1. Yes, scientists are fallable human beings like everybody else. Consequently the vast majority are perfectly honest, decent human beings. The real danger lies at the very apex of the pyramid of success, as it does in any profession. Human beings -- especially alpha males in whatever field -- are status seeking animals; it is deeply programmed in our genes precisely because it attracts more opportunities to to breed, even though the individual concerned may be quite unconcious of what is driving him.

In this connection I find it amusing that some top scientists say or secretly hope they will achieve immortality in their field; as if immortality could possible be worth a flip once you are gone. When you die, not only you, but the whole world disappears. Even the civilization to which you belong is destined to pass away in a mere blip of cosmic time.

As Lincoln used to say, "Why should the spirit of a mortal be proud." The best reason to do good work in any field is for the sheer enjoyment of the thing itself, even if fame and recognition afford a certain pleasure too, at least while you are alive.

2. In the science research circle, while out-right fabrication of data like in this particular case are still rare, scientific dishonesty of various degrees is nevertheless widespread.

This fact is reflected in the cold fusion affair some years ago. All of a sudden out of no where a couple hundred groups all reported the same "successful" result which was later questioned. Had these folks be a little bit more honest in maintaining a healthy skepticism regarding their own result, they wouldn't be reporting something that does not factually exist. The end result was the first group who reported the fake result was dis-credited, but not punished, and nothing bad happened to any of the several hundred followers. Was the false result intentional data fabrication, or just "honest"(e.g., dishonest) mistake of unintentional bias? Who knows. But what's being questioned here is scientific honesty itself.

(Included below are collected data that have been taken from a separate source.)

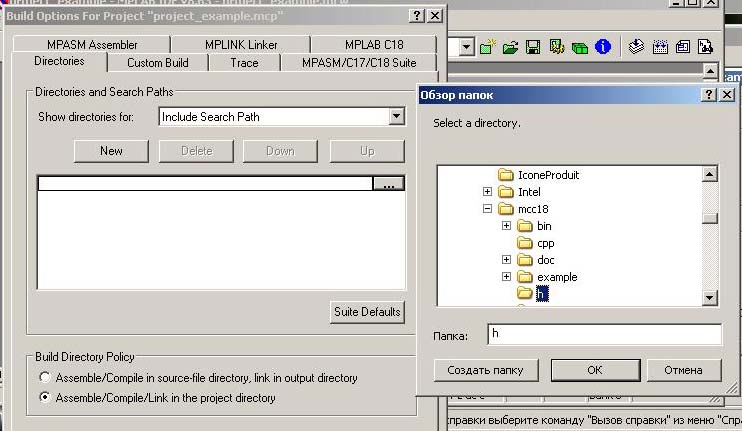Click the browse ellipsis button for path
The width and height of the screenshot is (742, 431).
tap(387, 184)
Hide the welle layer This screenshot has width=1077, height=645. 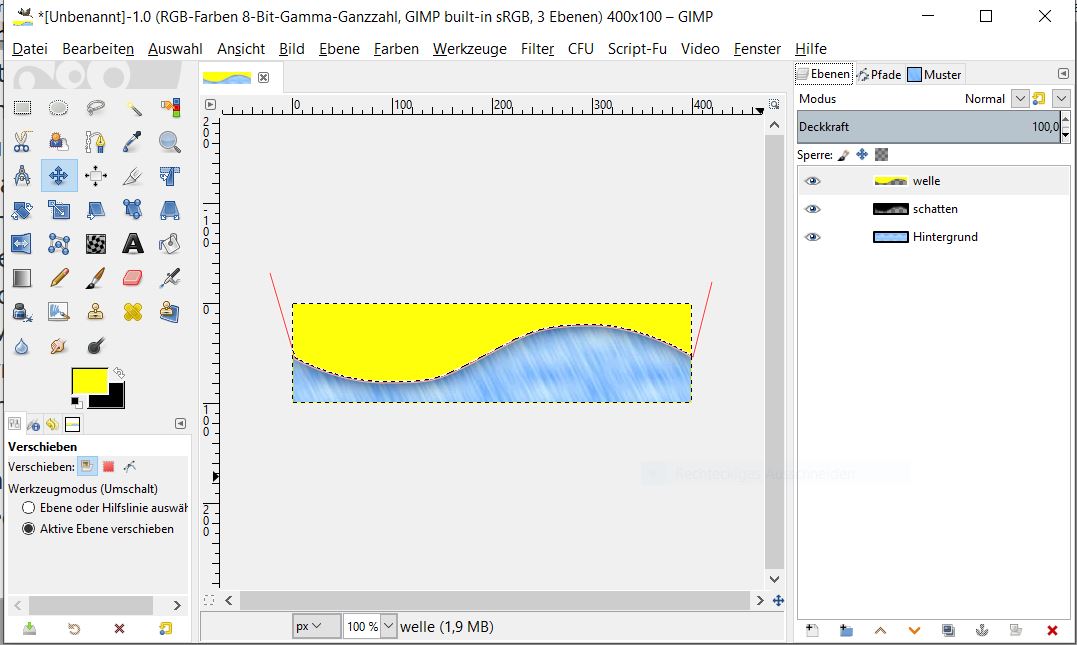point(813,181)
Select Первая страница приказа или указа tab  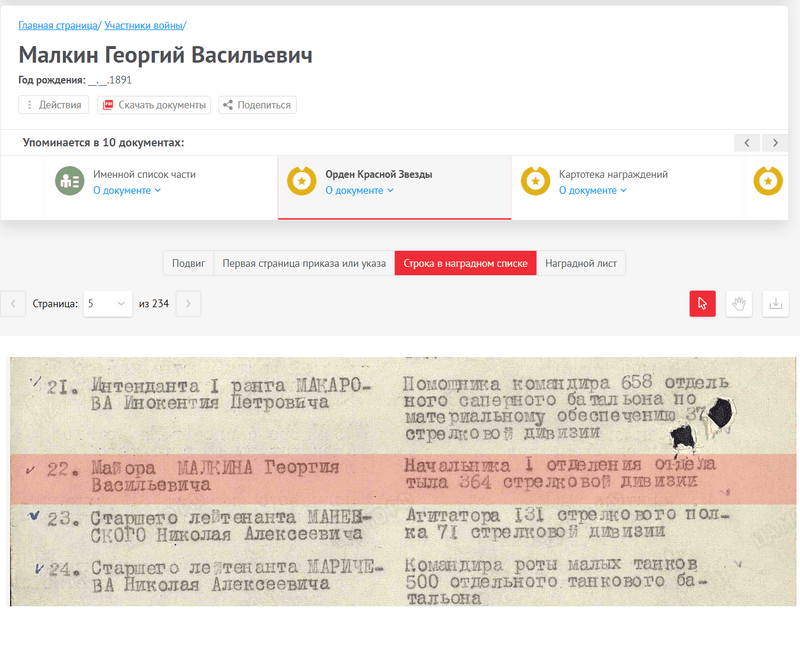(x=304, y=263)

What is worth noting is in this particular case, it was only exposed because of an inside whistle blower, not because any of the researchers being skeptical or questioning their result. No such outsider skepticism was ever exhibited. And predictably, had it been questioned by an outsider and eventually been shown to be wrong, the worst that could happen to Hwang would be he would be discredited but not punished, because no one knows whether it was outrageous data fablication or "honest" mistake, and no one has the interest to push for an investigation to find out the truth. That's the sad reality of today's science research community.

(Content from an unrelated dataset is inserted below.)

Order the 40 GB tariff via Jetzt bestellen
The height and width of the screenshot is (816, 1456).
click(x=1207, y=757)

Theoretical researchers like super string theorists do not do experiments, so they do not have the opportunity to fablicate data. But that does not mean that they do not have opportunity to be dishonesty. Quite on the opposite, these people behave in an utter dishonest way in all opportunities, knowing full well they do not have the danger of being caught fablicating any data, and thus they hold a license to be immune from any punishment for being dishonest.

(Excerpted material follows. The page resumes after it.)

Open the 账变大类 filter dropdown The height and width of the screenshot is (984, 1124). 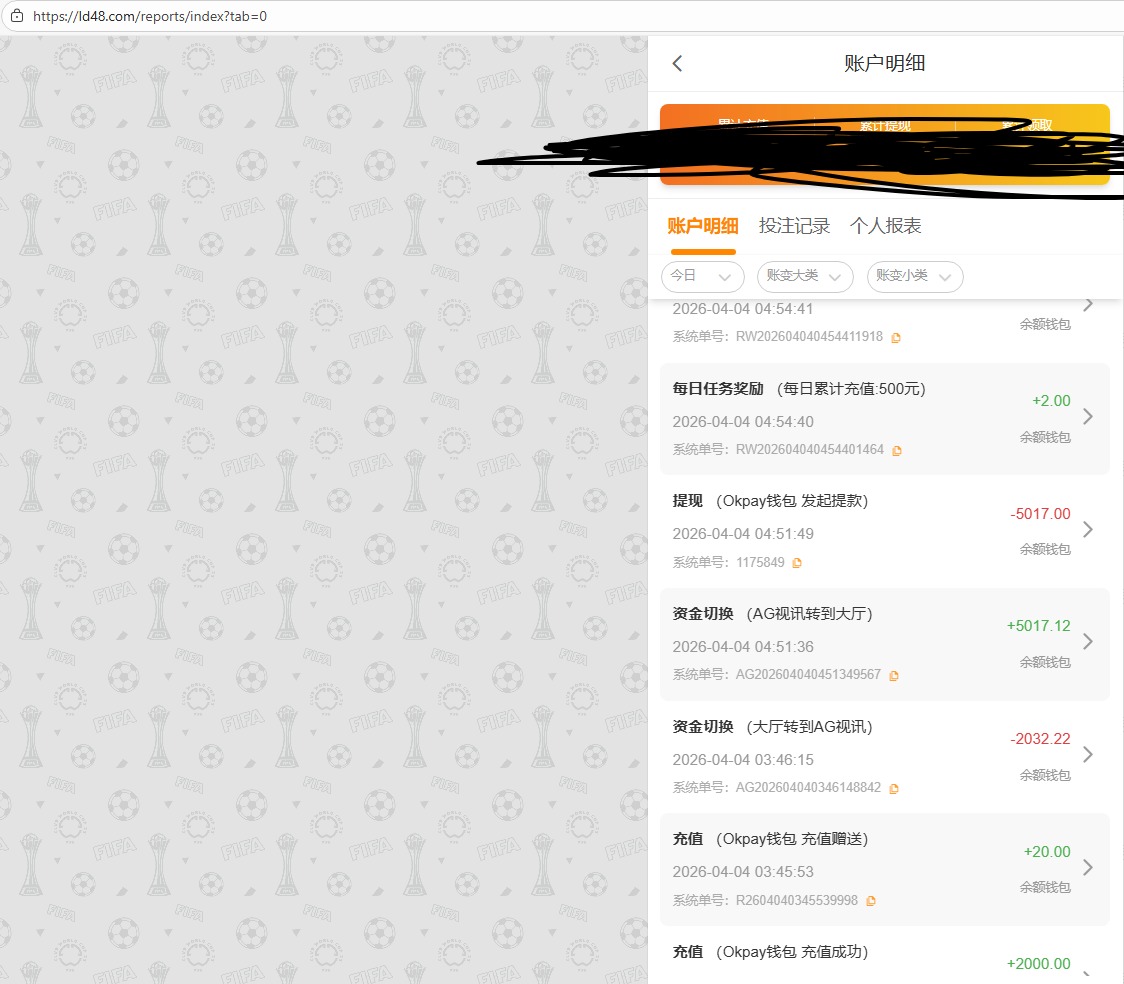(805, 276)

The CSL-1 affair is a good example. The super string community is so over joyed at the news of the CSL-1 because it fits their own agenda, that you being to see bold titles like "SUPER STRING THEORY HAS EXPERIMENTAL PROOF" or things like that. Any one being a little bit honest would recognize that the double imagery in CSL-1 are way much more likely to be just instrumental or random data anormality, like a bird shit on the telescope, rather than any new physics. But no string theorist exibit such honest skepticism. Every one hauled as if it's a proven experimental fact.

If these folks can be a little bit more honest with themselves, they should begin to question whether it is a good idea to continue to waste their lifetime pursuing a dead end which is unlikely leading to any where, and which very likely will be shown to be totaly irrelevant to physics by future generations of researchers, or maybe it is better to work on something more useful, or are they only in this business just to make a living or make a fame? Be honest with your life, because you are the only one to stand to lose if you don't.